Ergänzen wir diese Informationen nun mit ein paar anderen Nachrichten der letzten Tage:

  • Draghi will die 500 Euro-Scheine abschaffen
  • Schäuble möchte eine Bargeldobergrenze von 5.000 Euro
  • Gestern wurde verlautbart, dass Schäuble und sein französischer Amtskollege für eine einheitliche Bargeldobergrenze innerhalb Europas plädieren (in Frankreich liegt die Obergrenze bei 1.000 Euro)

Diese Vorschläge kommen nicht von ungefähr, die zeitliche Nähe zu den Meldungen aus dem Bankensektor sind einfach zu frappierend.

Wir kommen zu dem Ergebnis: Die nächste Bankenrettung wird vorbereitet!

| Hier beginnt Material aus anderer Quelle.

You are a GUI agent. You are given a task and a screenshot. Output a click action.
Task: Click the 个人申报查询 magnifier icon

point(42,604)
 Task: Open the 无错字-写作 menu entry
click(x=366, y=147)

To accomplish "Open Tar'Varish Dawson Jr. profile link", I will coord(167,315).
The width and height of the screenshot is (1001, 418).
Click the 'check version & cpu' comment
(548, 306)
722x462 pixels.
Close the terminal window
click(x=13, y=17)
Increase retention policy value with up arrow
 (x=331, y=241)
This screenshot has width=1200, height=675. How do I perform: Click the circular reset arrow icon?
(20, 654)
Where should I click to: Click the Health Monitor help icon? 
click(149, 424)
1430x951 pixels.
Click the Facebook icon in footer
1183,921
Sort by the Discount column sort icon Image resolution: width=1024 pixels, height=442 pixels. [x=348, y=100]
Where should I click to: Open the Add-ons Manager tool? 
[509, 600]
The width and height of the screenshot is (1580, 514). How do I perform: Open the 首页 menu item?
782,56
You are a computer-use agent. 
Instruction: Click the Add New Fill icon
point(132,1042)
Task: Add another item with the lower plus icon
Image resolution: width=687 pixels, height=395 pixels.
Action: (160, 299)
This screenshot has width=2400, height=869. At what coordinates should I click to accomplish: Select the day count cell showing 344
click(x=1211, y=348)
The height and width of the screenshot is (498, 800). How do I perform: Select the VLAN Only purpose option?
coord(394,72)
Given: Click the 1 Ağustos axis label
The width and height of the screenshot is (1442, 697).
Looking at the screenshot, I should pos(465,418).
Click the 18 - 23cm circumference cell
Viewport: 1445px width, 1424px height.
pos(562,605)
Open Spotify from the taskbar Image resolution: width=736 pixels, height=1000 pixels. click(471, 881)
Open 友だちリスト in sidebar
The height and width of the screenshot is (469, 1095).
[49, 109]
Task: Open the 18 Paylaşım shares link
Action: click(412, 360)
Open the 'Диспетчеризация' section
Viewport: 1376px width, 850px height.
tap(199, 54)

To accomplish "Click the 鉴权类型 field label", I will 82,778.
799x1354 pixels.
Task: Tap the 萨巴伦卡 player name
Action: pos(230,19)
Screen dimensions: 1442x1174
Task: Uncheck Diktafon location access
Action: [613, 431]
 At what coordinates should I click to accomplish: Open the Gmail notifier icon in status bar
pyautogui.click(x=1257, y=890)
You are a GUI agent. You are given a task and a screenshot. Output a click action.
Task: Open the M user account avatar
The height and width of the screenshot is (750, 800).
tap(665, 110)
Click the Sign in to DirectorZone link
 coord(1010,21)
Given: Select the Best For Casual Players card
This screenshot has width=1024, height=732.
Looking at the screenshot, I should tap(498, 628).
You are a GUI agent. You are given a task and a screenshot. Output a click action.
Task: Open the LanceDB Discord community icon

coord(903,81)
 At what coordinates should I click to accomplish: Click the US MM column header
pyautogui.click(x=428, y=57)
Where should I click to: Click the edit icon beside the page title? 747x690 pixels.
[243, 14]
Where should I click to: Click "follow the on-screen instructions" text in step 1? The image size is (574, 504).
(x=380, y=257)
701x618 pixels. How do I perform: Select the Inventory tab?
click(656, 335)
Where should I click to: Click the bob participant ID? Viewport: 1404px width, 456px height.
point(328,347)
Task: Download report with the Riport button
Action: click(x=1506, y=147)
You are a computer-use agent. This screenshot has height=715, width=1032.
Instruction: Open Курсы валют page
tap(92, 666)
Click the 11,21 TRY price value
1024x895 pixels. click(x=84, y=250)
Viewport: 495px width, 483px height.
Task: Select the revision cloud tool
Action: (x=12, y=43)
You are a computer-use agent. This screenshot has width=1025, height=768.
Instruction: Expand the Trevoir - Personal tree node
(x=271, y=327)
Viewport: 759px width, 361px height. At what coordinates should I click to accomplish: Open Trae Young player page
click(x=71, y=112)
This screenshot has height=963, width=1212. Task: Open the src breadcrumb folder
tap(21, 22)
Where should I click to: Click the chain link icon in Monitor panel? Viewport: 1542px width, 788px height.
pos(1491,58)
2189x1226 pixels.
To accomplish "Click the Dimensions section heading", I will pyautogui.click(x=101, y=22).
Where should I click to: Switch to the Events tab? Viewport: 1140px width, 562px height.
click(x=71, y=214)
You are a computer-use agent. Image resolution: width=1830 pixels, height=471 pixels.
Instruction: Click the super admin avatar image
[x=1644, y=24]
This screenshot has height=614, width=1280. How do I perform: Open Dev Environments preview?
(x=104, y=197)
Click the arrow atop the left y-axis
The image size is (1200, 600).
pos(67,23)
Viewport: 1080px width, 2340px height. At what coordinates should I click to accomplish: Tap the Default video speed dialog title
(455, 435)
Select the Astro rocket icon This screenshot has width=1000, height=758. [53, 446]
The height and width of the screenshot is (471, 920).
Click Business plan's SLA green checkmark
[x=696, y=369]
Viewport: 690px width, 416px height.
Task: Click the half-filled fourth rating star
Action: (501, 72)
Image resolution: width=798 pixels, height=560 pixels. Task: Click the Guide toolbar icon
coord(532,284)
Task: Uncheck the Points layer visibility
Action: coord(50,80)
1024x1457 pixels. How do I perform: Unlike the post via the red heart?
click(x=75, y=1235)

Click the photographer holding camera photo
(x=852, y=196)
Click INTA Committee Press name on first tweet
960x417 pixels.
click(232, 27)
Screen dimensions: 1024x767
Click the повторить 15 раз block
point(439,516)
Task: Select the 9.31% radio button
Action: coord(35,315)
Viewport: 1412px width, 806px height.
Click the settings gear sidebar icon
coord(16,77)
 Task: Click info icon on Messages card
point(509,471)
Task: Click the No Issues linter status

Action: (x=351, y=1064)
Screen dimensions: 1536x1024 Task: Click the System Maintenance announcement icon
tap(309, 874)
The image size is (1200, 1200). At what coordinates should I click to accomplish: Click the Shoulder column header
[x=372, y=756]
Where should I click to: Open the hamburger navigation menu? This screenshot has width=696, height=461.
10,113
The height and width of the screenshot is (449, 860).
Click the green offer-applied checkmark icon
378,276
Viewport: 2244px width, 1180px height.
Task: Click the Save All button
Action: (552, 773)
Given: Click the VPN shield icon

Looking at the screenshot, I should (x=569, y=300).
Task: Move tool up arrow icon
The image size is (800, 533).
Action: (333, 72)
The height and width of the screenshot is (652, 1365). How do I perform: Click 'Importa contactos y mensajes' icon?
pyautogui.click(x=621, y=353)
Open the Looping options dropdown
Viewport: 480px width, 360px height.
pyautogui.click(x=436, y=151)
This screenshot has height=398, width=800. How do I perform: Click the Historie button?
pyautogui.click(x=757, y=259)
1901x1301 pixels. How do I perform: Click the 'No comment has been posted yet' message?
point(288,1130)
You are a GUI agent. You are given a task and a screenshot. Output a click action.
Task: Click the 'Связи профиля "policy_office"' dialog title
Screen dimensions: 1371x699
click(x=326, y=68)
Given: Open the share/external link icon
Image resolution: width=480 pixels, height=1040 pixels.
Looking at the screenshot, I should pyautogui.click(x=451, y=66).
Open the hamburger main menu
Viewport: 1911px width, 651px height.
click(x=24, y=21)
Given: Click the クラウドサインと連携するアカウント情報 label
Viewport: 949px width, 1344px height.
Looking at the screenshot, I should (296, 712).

Die Zusammenhänge und die zeitliche Nähe sind allzu deutlich:
Ohne Bargeld geht es den Banken besser: 1.000 Mrd. Euro kommen durch Einzahlung der Banknoten zurück in die Bilanzen der Banken. Eine ungeheure Menge an haftendem Kapital.
Hat Bargeld keine Bedeutung mehr, kommt es auch zu keinem Bank Run. Überweisungen zu anderen Instituten werden einfach nicht ausgeführt. Das Ersparte der Kunden steckt fest. Zyprioten und Griechen kennen das Gefühl!
Man kann Banken effektiver vor Schieflagen schützen und Sparer per Knopfdruck an der Bankenrettung beteiligen. Auf Sparguthaben lässt sich auch bei Privatpersonen ein Negativzins einführen.
Negativzinsen sind die garantierte Variante der Geldentwertung oder des Kaufkraftverlustes, sprich Inflation, die bisher trotz allen Gelderschaffens der Notenbanken bekanntermaßen bisher nicht entstanden ist.

Liebe Leser, wir wollen keine Panik verbreiten, aber das sind die Fakten. Klar, die Bargeldeinschränkung wird in Deutschland bisher nur diskutiert, ist aber binnen Tagen aus Gründen europäischer Solidarität und als alternativlose Maßnahme durch den Bundestag zu peitschen, oder?
Wir möchten hier noch einmal ausdrücklich an unseren letzten Newsletter erinnern, wo wir klarstellen, dass Goldmünzen eben nicht die Lösung für unsere Kunden sind.

Ist die Abschaffung von Bargeld die einzige Lösung für das Finanzsystem?
Ja, langfristig in jedem Fall. Unser Finanzsystem, wie wir es jetzt kennen, kann nur zerbrechen, weil es Bargeld gibt und wäre für Jahrzehnte, wenn nicht für immer gesichert, wenn es keines mehr gebe. Alle Macht liegt dann bei den Notenbanken.
Kurzfristig kann das Bankensystem auch mit anderen Mitteln gerettet werden, indem die Rohstoffpreise mit Gewalt, im eigentlichen Wortsinn, zum Steigen gebracht werden.

Sie wissen was jetzt zu tun ist. Tun Sie es bald!